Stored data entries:
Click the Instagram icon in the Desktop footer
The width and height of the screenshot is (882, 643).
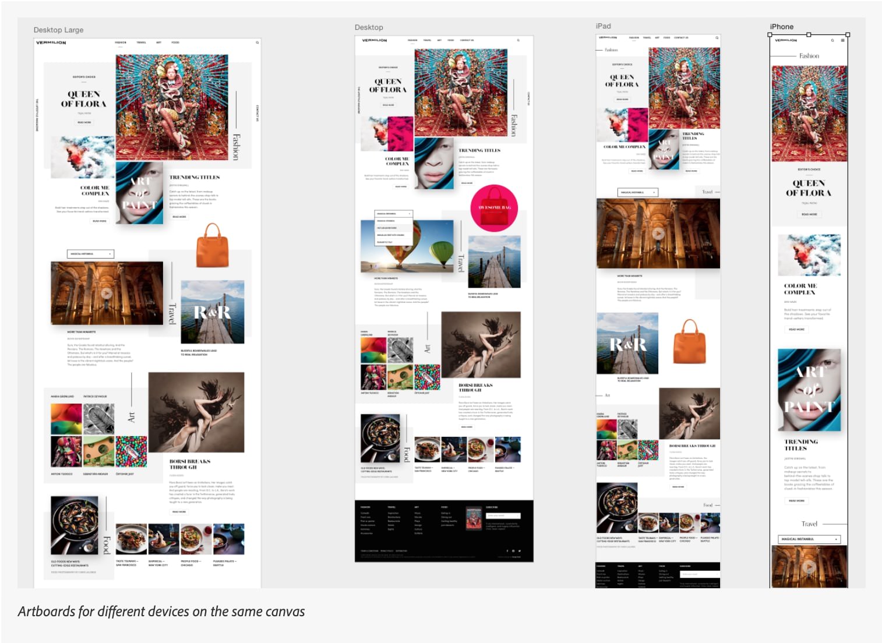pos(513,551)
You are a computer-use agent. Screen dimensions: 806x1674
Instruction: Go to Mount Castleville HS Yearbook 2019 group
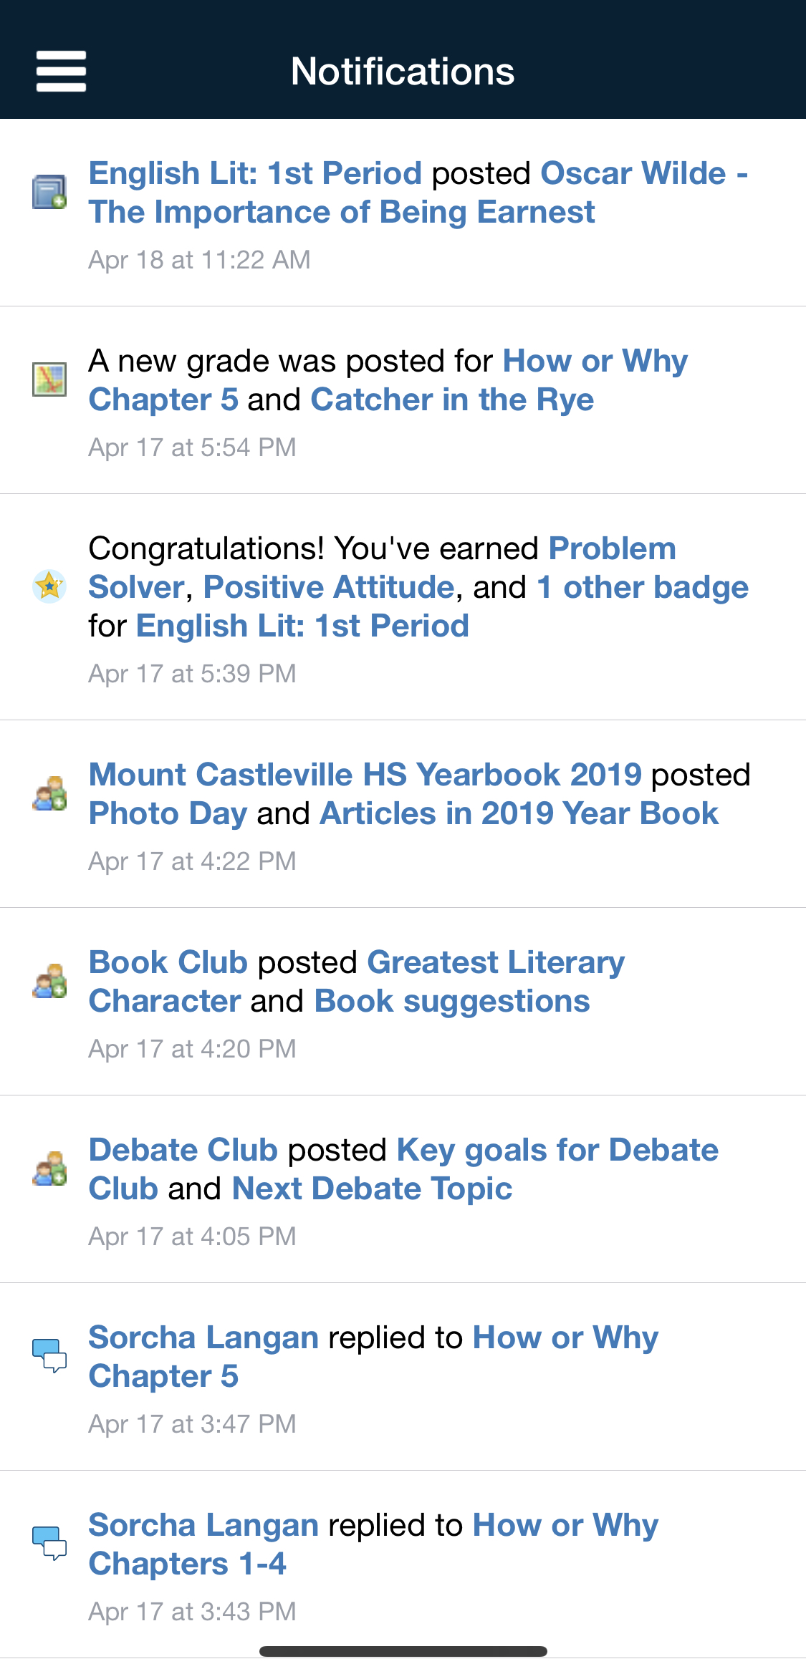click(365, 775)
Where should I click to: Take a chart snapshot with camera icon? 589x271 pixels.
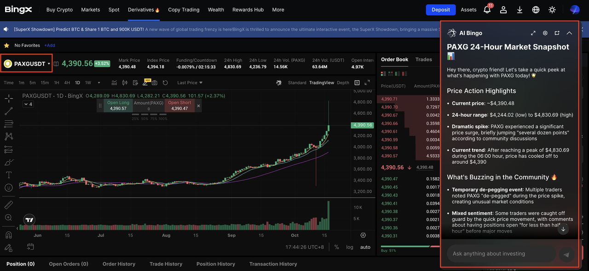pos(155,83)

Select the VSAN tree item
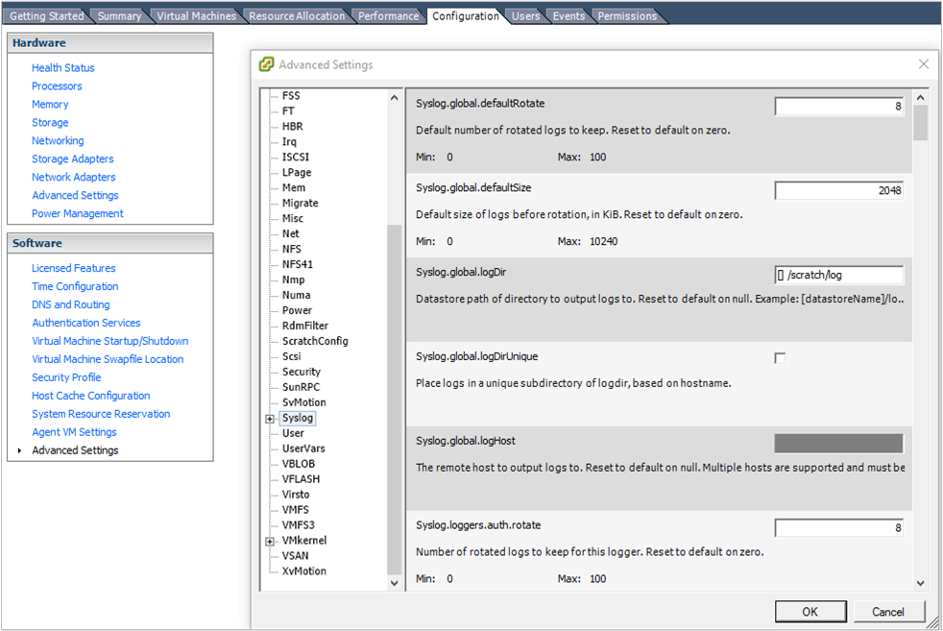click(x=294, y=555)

...

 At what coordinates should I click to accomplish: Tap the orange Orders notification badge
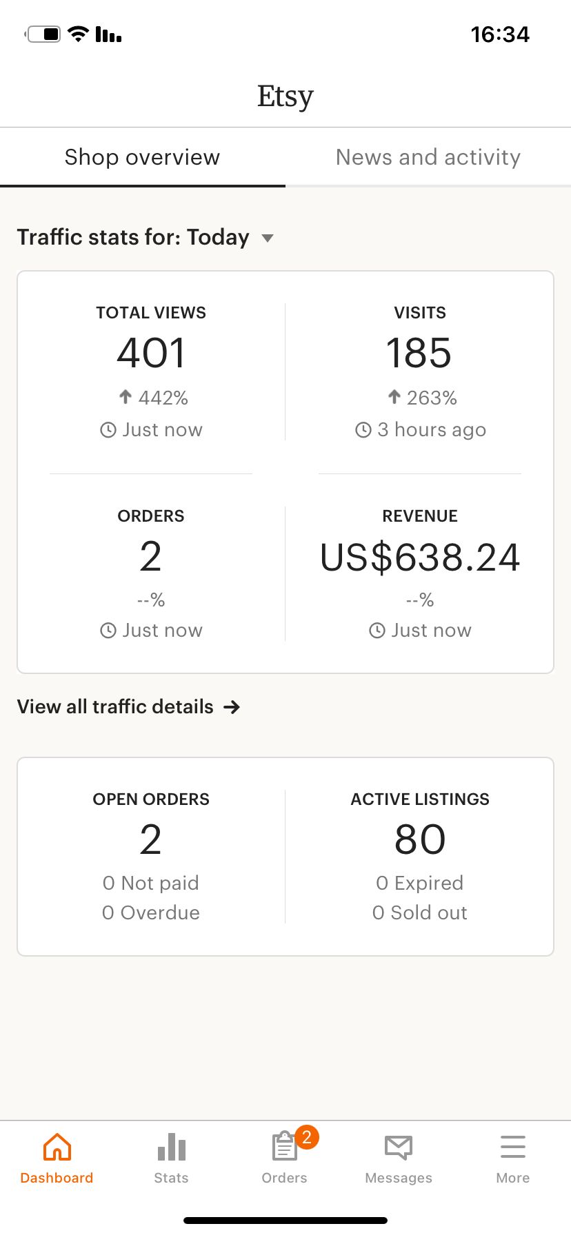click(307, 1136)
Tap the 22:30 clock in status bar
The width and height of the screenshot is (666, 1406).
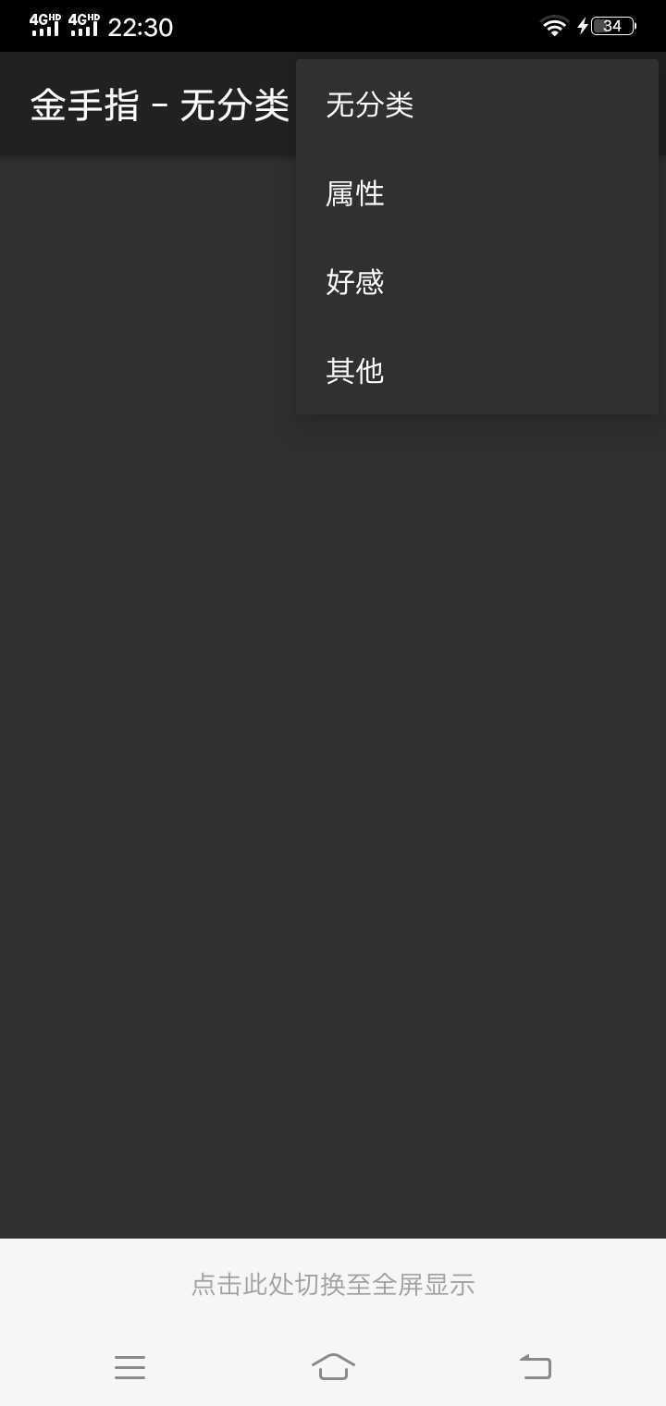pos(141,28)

==

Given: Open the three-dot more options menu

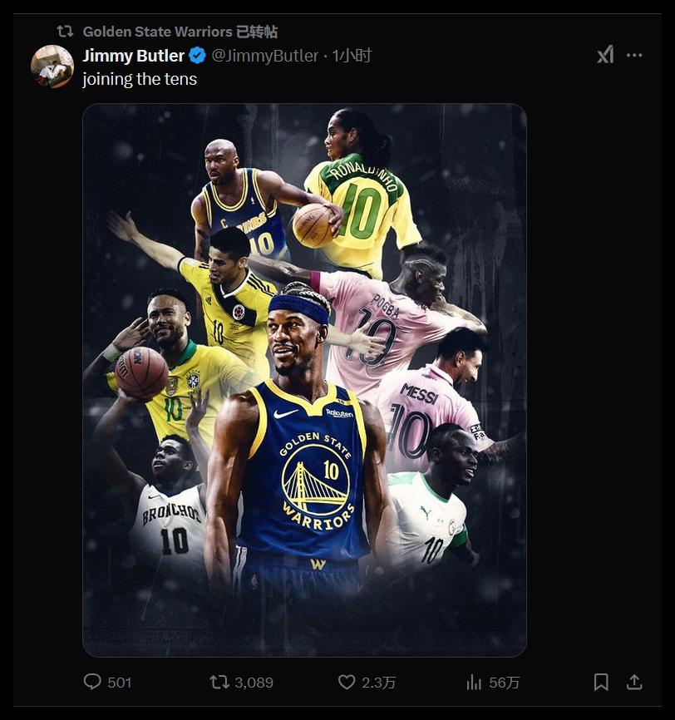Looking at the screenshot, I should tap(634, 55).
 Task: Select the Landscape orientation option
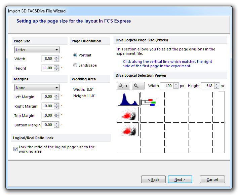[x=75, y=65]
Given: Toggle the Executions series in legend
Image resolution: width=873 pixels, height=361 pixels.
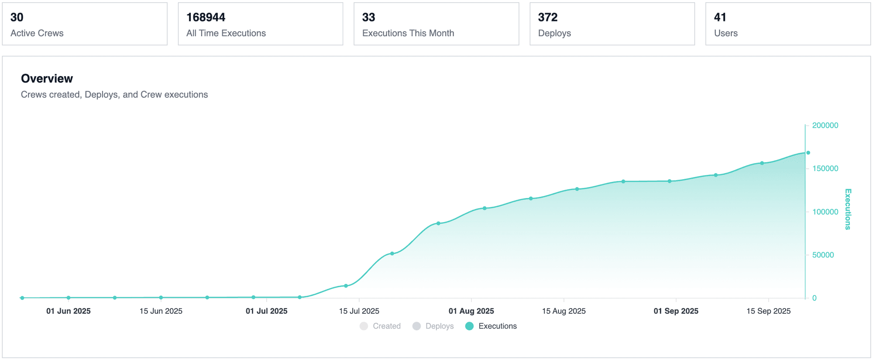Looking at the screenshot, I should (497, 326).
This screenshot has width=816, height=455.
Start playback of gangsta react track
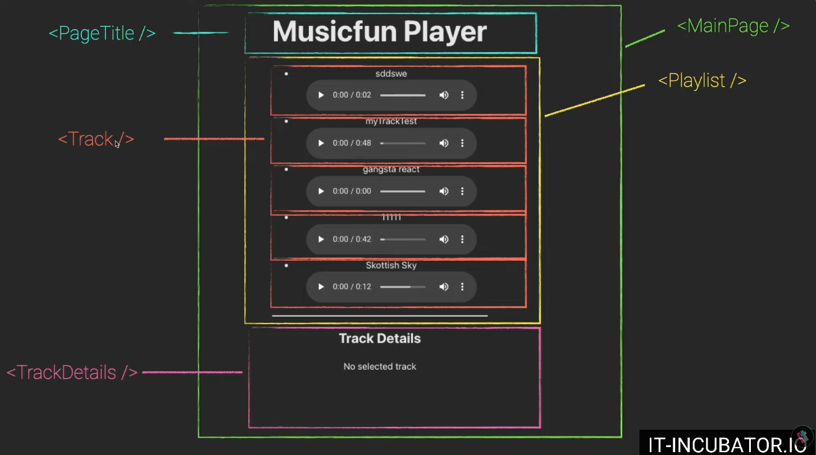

Problem details: Within the entries above, give again exactly the lines starting at the one that contains "Image resolution: width=873" and ending at the one that contains "Start playback of gangsta react track", leaving out the pictures.

Result below:
Image resolution: width=873 pixels, height=361 pixels.
Looking at the screenshot, I should (497, 326).
This screenshot has width=816, height=455.
Start playback of gangsta react track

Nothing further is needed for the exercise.